While there’s no small part of this critic that wants to hand this band which calls itself The Misfits and dismiss them as heretics (I’ve done it continually for years), the truth is that I just can’t do it now. The truth is, the four songs which comprise the Friday the 13th EP are the best that the band has done in years; they’re dark but urgent and walk that ever-so-treacherous line between punk rock brilliance and cultural farce that the band used to take great, malicious joy in slam dancing upon, but tripped over (and never really recovered from) decades ago. Right off, that the band is sounding leaner and hungrier than they have in years is undeniable – but the going only gets richer as one digs deeper, after that.
The first time they throw this EP on, listeners who aren’t prepared for what’s coming will physically recoil at the impact that “Friday the 13th” exerts on their ears. Here, guitarist Jerry Other immediately begins stirring up a muddy, sludgy maelstrom while drummer Eric Arce initially pounds out a tribal rhythm – but the whole thing sputters and then spontaneously re-aligns into a muscular punk melange which surges forward, streamlined with singer/bassist Jerry Only riding the crest of Arce and Other’s wave in a voice which could best be characterized as “power lounge.” Only’s vocal doesn’t really reach, stretch or give listeners the impression that his performance requires a lot of effort, but that ease is also attractive. Only’s not rushing toward listeners earnestly, he’s making them come to him – and they will.
The exact same formula employed for “Friday the 13th” works in “Nightmare On Elm St.” There, Jerry Other shifts gears into a more stock, “all on the down-stroke” and Ramones-esque progression which does not pause or relent once in the song’s 2:45-running, and then it just blinks out of existence leaving listeners to clean themselves up; it’s just quick, easy and almost impersonal, and a really good foil for “Friday the 13th.” Like the movies for which the songs are named, they’re cut from the same fabric but are completely different experiences.
As the EP continues, “Laser Eye” keeps the trend set by “Friday the 13th” and “Nightmare On Elm St.” in play as it sort of intermingles images of Evil Ernie, Evil Dead and X Factor-era Iron Maiden into a fine (and fast), punky pastiche before crossing vintage Misfits histrionics with a Meatloaf vocal grunt to close out the proceedings.
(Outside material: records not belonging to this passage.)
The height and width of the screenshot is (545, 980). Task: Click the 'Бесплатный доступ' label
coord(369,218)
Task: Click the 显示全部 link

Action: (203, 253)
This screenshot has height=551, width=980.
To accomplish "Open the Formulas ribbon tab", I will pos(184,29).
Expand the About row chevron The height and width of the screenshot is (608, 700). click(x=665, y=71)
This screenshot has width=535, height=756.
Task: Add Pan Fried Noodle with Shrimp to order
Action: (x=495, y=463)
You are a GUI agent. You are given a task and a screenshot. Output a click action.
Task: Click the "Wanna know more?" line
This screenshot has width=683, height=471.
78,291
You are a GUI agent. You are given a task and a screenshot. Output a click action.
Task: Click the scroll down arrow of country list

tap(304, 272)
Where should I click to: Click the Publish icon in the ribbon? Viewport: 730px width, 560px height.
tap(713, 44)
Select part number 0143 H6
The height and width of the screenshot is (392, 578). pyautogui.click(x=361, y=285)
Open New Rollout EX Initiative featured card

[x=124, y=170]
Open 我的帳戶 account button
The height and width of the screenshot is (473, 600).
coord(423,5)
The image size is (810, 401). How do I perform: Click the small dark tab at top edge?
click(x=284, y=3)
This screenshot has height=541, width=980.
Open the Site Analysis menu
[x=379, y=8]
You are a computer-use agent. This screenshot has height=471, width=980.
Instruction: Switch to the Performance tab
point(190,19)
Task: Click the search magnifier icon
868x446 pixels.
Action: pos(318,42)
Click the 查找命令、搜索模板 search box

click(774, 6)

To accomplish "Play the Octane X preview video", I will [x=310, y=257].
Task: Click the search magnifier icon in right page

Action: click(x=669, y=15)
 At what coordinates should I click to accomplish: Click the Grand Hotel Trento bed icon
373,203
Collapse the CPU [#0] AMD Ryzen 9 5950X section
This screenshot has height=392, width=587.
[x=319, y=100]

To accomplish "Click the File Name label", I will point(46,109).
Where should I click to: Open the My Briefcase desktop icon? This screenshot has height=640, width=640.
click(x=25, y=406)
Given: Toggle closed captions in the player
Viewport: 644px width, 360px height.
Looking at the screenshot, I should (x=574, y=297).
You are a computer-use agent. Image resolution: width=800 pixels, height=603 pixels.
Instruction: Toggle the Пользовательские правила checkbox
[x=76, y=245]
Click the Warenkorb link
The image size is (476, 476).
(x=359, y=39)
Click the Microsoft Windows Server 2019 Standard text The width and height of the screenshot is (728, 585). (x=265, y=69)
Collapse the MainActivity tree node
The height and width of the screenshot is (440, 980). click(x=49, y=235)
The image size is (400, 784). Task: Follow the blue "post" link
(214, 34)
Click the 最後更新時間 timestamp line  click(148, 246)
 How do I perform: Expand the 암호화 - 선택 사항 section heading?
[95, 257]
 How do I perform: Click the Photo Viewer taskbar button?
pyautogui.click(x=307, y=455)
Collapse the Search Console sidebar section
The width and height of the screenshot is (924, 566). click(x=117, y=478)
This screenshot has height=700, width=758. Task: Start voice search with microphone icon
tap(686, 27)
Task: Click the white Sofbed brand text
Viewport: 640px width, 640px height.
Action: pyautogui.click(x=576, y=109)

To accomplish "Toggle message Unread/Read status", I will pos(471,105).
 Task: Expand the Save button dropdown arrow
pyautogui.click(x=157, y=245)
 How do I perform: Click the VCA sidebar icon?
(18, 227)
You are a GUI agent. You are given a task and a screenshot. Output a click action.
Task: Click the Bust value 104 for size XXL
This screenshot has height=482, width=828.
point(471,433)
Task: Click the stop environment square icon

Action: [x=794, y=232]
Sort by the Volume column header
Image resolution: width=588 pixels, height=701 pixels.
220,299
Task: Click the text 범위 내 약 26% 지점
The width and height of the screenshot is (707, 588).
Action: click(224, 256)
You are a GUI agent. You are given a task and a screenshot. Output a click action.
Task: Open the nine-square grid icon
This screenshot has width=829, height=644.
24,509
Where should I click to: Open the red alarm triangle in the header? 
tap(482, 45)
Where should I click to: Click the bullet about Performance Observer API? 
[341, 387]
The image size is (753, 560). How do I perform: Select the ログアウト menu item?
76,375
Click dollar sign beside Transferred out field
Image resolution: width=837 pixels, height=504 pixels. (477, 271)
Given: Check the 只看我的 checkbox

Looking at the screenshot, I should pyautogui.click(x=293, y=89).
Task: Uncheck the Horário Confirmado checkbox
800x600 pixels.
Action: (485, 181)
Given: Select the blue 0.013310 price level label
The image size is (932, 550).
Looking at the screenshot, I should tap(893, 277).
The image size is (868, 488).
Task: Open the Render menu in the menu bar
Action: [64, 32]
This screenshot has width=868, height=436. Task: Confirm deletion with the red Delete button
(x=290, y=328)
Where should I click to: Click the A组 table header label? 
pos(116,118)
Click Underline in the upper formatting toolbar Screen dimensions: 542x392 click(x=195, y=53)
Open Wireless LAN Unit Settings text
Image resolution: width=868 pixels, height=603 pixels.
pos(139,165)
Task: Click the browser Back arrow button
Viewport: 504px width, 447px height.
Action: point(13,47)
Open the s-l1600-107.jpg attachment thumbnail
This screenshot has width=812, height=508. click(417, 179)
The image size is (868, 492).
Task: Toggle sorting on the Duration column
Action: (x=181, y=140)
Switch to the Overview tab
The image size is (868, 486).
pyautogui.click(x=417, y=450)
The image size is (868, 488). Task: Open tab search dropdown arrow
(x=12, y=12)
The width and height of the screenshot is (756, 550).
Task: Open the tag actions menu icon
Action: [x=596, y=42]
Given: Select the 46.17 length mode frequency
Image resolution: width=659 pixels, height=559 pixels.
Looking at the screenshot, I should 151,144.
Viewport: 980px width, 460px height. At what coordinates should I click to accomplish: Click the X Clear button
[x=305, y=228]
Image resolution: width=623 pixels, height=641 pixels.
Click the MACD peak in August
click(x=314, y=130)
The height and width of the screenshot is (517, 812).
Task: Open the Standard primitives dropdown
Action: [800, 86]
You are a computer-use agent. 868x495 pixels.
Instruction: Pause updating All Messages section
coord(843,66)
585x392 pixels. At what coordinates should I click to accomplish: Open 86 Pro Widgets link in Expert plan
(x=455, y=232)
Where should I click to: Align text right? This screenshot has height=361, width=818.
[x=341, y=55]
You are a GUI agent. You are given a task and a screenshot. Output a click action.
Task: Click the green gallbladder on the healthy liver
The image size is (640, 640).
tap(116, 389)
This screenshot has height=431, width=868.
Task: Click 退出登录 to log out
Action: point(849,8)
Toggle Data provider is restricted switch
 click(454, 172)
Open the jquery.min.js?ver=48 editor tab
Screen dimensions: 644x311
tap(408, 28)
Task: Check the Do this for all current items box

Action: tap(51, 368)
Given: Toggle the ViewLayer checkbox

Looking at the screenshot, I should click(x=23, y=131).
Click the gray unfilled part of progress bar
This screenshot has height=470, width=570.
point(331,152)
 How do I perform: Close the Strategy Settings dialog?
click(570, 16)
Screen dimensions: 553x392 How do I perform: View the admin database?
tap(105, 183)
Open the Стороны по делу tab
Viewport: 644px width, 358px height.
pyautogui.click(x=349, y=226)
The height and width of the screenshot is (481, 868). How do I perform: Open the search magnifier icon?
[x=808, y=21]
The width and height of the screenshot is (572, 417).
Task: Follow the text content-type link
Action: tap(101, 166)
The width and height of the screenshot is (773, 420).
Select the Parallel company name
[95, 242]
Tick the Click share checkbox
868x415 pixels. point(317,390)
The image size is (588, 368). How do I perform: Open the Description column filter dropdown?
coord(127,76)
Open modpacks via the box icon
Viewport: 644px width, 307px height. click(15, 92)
Now, some longtime Misfits fans may balk at the final, kind of fluffy, turn that “Mad Monster Party” represents as really mawkish (come on – if you can’t imagine Jerry Only throwing lyrics like, “Cause we were barely seventeen and we were barely dressed” into this song somewhere for kicks on a live stage, you’re just not trying), but the truth is that it’s also easy enough to look at that last song as malicious fun – like painting a hearse blaze orange with a green racing stripe. It’s great – in its own way, on the right day.
Being “great in its own way, on the right day” is a good way of viewing the Friday the 13th EP in general, to be honest. After so many years of just limping along or treading water on their best days, the sort of fun, gallows humour splattered all over this EP plays like a breath of fresh air and is capable of really renewing hope for the band’s future.